Opinion ID: 774990
Heading Depth: 3
Heading Rank: 2

Heading: Demotion From Grade 27 to Grade 25

Text: 45 Similarly, Leventhal's demotion from a grade 27 to a grade 25 position was not offensive to the Due Process Clause of the Fourteenth Amendment. Leventhal concedes that his former grade 27 position as Principal Accountant was a contingent permanent position whose security depended upon John Chevalier, the person who had formerly occupied this position, being hired permanently at the grade 29 position of Director of Transportation Accounting and Fiscal Services. Leventhal was moved back to his former grade 25 position after Chevalier retreated to his former position as Principal Accountant. 46 Leventhal argues that the DOT could have kept both him and Chevalier at their former pay grades if the DOT had created a special 663 position - equivalent to a grade 29 position - for Chevalier after Chevalier failed to win appointment as permanent chief of the Accounting Section. This argument suffers from the same infirmity already discussed.
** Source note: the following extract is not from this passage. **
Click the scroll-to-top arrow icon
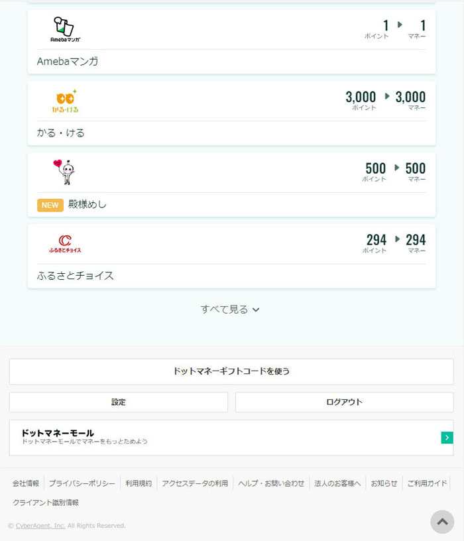The height and width of the screenshot is (541, 464). [442, 522]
Even assuming that Leventhal had standing to challenge the DOT's failure to create a job for Chevalier, the DOT has not conferred on someone in Chevalier's situation a right to having a special 663 position created whenever that employee fails to win the permanent placement desired. As a result, the DOT's failure to create such a position in this case did not deprive Chevalier and, consequently, Leventhal, of any property interest protected by the Due Process Clause. 47 Additionally, Leventhal implies that his constitutional liberty interest was harmed because his demotion `impose[d] on him a stigma or other disability that foreclose[s] his freedom to take advantage of other employment opportunities or that might seriously damage his standing and associations in his community.' Brief of Plaintiff at 37 (quoting Roth, 408 U.S. at 573). On appeal, however, Leventhal has not specified anything within the allegedly stigmatizing material that is arguably false. This omission proves fatal to his claim. See Quinn v. Syracuse Model Neighborhood Corp., 613 F.2d 438, 446 (2d Cir. 1980) ([T]o constitute deprivation of a liberty interest, the stigmatizing information must be both false and made public by the offending governmental entity.) (internal quotation marks and ellipses omitted).